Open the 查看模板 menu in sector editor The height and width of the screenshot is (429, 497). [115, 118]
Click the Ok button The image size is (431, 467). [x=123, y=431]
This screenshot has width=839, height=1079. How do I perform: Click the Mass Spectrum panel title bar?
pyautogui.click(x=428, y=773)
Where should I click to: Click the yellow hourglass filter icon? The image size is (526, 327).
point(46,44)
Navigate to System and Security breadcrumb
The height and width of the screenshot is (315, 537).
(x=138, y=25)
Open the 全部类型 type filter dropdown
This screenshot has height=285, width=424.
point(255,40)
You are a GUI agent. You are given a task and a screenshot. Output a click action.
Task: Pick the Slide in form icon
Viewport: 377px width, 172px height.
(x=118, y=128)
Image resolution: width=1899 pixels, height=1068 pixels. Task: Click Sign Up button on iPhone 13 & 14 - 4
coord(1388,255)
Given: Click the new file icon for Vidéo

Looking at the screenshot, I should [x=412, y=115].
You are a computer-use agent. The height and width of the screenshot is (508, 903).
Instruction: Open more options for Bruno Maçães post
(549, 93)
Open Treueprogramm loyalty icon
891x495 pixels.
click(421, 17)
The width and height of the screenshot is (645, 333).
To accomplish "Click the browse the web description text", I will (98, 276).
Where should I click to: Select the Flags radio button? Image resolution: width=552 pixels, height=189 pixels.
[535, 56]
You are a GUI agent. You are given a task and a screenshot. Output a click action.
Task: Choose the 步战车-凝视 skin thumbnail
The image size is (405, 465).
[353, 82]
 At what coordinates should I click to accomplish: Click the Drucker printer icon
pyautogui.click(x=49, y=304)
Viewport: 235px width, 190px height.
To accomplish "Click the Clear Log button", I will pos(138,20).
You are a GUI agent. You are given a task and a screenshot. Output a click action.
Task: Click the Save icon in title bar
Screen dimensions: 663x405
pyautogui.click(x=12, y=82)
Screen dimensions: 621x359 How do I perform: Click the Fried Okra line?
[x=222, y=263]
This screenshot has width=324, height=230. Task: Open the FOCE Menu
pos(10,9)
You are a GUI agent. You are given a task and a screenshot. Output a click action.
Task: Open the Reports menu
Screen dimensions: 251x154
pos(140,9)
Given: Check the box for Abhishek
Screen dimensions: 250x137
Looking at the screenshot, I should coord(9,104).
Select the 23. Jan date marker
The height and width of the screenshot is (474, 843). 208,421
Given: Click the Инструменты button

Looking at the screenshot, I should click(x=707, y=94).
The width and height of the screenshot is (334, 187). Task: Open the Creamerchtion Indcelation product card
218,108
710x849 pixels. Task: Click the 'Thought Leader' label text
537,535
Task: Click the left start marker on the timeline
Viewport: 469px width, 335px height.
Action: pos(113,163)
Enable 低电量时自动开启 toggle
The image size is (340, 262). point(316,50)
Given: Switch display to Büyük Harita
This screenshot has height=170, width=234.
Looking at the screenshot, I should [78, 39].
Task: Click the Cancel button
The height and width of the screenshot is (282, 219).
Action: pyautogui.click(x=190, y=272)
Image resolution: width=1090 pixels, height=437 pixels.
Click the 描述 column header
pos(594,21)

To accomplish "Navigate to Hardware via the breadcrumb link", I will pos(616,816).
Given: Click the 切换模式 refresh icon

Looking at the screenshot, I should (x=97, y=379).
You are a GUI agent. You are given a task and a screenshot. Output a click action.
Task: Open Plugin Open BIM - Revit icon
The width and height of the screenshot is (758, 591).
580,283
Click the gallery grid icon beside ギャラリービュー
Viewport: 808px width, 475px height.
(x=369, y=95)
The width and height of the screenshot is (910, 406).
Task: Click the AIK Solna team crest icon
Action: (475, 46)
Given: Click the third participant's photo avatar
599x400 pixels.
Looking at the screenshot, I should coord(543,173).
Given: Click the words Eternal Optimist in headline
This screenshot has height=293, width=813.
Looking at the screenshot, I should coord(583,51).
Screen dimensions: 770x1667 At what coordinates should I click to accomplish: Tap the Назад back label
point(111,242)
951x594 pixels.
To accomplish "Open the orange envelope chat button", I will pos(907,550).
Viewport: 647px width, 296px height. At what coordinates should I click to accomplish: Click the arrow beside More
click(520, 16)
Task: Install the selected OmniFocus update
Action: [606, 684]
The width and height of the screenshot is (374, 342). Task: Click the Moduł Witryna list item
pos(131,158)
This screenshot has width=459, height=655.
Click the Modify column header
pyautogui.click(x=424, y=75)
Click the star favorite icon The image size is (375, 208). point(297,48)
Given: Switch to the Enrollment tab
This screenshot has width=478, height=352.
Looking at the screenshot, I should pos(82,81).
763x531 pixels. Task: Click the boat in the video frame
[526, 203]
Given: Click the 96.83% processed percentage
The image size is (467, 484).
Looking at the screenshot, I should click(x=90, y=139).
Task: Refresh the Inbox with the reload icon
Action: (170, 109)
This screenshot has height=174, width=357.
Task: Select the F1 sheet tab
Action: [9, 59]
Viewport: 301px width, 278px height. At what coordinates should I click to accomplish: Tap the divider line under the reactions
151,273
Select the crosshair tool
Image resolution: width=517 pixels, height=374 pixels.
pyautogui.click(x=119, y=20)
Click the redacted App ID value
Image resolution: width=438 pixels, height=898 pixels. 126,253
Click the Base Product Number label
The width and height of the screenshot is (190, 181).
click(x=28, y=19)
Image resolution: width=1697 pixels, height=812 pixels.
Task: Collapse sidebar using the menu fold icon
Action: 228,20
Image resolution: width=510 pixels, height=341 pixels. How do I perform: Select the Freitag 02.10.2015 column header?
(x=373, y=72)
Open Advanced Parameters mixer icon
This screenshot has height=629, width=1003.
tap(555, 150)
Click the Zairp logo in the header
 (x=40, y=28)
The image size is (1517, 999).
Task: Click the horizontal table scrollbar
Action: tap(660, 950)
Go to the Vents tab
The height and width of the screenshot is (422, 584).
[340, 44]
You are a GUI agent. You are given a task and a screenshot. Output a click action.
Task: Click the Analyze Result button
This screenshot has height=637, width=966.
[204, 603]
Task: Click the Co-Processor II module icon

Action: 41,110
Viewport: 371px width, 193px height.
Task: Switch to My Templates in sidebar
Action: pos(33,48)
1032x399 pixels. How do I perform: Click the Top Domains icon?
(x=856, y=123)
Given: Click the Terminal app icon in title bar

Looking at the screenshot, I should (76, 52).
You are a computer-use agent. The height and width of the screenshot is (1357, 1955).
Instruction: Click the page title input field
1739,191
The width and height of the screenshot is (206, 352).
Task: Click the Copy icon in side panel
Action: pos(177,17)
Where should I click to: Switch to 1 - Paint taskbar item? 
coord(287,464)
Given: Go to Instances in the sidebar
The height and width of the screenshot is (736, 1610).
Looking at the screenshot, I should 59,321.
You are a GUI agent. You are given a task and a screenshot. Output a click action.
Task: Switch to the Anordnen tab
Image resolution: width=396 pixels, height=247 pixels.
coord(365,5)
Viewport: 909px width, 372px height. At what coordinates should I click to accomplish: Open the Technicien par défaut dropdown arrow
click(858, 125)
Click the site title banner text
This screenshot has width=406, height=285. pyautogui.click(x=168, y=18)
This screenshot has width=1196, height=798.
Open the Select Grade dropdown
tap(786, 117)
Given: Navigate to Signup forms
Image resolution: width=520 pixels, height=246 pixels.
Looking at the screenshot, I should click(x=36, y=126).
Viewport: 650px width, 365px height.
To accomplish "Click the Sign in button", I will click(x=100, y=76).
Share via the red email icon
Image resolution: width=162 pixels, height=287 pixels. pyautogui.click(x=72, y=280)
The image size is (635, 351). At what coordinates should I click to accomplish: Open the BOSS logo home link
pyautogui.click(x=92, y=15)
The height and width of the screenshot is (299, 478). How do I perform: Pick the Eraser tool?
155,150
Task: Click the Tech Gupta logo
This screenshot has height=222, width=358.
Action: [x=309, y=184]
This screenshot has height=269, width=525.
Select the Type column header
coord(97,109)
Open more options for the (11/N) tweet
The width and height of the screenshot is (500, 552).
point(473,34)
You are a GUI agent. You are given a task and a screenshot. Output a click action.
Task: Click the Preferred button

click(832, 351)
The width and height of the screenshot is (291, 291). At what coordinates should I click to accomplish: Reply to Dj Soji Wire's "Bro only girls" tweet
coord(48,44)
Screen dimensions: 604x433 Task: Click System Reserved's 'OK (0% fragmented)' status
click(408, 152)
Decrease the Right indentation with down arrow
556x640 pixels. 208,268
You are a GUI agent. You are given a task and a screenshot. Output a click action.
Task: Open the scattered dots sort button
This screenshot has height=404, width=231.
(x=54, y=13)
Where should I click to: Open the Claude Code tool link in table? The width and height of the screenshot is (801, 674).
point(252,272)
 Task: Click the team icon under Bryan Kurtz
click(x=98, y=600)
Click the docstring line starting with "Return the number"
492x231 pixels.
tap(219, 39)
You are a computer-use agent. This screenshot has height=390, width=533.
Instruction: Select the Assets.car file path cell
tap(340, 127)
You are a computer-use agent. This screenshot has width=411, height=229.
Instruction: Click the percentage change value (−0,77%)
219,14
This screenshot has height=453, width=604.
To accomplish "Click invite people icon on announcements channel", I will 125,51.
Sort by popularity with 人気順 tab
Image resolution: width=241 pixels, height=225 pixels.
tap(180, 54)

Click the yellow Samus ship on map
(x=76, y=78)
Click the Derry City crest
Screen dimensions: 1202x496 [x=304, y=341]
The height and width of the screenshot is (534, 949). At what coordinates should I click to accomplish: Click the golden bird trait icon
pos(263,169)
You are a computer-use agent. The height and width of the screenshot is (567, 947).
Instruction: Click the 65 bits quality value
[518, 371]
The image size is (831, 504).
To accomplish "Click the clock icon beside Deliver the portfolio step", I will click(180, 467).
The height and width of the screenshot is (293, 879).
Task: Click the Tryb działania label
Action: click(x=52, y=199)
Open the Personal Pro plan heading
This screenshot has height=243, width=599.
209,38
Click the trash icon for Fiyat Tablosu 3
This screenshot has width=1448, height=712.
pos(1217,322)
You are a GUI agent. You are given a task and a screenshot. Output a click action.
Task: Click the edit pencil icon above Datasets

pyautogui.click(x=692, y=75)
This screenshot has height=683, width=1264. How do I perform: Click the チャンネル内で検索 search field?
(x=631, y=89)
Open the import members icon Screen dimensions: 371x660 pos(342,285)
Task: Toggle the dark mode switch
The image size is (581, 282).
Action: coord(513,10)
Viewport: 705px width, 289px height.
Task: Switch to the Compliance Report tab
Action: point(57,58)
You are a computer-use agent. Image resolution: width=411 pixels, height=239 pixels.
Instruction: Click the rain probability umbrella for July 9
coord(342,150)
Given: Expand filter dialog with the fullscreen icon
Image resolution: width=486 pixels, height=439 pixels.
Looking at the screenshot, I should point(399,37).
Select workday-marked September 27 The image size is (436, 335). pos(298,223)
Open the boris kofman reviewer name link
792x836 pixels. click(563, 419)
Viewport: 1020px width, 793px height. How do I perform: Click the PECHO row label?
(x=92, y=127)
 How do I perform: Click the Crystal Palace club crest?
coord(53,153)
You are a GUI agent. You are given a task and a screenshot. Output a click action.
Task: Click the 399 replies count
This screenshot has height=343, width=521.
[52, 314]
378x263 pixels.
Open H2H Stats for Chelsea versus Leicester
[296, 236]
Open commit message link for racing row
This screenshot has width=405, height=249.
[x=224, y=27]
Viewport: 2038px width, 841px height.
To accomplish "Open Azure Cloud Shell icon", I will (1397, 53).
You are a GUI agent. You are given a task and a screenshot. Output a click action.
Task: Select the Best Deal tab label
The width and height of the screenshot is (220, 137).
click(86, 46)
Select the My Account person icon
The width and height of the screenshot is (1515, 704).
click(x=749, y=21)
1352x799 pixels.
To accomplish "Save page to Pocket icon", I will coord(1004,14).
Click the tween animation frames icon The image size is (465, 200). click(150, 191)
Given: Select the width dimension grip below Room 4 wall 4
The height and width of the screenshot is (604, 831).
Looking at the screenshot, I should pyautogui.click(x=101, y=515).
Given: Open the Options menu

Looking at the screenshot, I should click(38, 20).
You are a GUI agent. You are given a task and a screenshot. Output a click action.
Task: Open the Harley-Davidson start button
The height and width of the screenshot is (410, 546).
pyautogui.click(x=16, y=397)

━━━━━━

▸ ASSIGNED TASK
Using the records above, give the number of lines in which the word "Save" occurs, and nothing else.

▸ WRITTEN ANSWER
2